"Ah! that is just it," says Lilian, consumed with a desire to tell: she sinks her voice mysteriously, and sighs a heavy sigh tinctured with melancholy.
"Just so," unsympathetically. "Some women, I believe, are hopeless idiots."
"They are not," indignantly; "Cecilia is not an idiot; she is miserable because he is—alive! Now what do you think?"
"Alive!" incredulously.
"Exactly so," with all the air of a triumphant raconteur. "And when she had believed him dead, too, for so long! is it not hard upon her, poor thing! to have him come to life again so disagreeably without a word of warning? I really think it is quite enough to kill her."
"Well, I never!" says Mr. Chesney, staring at her. It isn't an elegant remark, but it is full of animated surprise, and satisfies Lilian.
"Is it not a tragedy?" she says, growing more and more pitiful every moment. "All was going on well (it doesn't matter what), when suddenly some one wrote to Colonel Trant to say he had seen this odious Mr.
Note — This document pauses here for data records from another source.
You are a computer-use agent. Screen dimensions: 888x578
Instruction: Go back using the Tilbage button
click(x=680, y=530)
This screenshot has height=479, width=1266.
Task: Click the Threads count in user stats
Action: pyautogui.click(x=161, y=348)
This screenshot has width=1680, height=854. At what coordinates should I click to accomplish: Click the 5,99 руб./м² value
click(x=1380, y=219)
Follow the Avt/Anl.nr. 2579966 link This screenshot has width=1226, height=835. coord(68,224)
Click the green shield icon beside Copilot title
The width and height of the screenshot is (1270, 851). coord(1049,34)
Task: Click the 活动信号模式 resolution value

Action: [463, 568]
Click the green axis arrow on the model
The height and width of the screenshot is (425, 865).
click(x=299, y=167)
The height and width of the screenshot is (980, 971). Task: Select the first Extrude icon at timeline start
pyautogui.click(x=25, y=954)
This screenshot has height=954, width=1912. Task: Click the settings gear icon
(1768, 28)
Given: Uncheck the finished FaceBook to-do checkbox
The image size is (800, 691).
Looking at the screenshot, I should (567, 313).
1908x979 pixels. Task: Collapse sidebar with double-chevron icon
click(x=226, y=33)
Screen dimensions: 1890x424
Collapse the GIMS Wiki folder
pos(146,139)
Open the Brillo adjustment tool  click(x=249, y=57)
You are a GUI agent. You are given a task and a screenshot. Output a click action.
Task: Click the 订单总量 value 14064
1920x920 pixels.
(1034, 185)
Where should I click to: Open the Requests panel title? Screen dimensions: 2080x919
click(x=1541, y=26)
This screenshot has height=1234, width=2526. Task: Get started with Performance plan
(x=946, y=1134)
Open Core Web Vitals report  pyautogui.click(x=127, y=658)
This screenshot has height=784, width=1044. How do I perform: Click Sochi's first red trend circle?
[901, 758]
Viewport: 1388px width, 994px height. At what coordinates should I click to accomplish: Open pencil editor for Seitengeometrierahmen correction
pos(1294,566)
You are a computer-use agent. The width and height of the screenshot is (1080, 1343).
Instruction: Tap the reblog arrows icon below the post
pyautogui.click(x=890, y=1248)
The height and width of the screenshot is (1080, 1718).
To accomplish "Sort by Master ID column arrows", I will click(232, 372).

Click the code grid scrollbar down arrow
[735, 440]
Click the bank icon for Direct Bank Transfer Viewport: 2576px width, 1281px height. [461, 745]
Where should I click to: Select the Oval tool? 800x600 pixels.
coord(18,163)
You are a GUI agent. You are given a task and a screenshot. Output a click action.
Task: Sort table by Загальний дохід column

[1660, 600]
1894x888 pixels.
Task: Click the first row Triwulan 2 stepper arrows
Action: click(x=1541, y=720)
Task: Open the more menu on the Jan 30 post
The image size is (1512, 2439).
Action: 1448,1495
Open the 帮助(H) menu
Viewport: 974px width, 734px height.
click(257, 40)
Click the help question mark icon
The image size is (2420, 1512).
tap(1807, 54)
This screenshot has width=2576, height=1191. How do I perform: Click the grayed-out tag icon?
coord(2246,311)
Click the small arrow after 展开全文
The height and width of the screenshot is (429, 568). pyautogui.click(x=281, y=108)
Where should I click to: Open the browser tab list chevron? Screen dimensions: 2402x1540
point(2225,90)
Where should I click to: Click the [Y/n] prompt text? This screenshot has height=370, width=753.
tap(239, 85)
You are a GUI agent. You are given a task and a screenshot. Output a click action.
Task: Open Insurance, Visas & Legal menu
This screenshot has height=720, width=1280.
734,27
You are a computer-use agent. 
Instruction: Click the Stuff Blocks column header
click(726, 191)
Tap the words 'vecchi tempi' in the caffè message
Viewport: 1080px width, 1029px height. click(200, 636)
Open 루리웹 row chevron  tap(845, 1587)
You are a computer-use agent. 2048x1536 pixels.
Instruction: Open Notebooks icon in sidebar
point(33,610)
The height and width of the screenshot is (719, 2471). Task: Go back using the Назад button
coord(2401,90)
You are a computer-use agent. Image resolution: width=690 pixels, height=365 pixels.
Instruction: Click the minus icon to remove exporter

Arlington alive and well in Russia, and that he was on his way home. I shall always"—viciously—"hate the man who wrote it: one would think he had nothing else to write about, stupid creature! but is it not shocking for her, poor thing?"
At this, seemingly without rhyme or reason (except a depraved delight in other people's sufferings), Mr. Chesney bursts into a loud enjoyable laugh, and continues it for some seconds. He might perhaps have continued it until now, did not Lilian see fit to wither his mirth in the bud.
"Is it a cause for laughter?" she asks, wrathfully; "but it is just like you! I don't believe you have an atom of feeling. Positively I think you would laugh if auntie, who is almost a mother to you, was dead!"
"No, I should not," declares Archibald, subsiding from amusement to the very lowest depths of sulk: "pardon me for contradicting you, but I should not even smile were Lady Chetwoode dead. She is perhaps the one woman in the world whose death would cause me unutterable sorrow."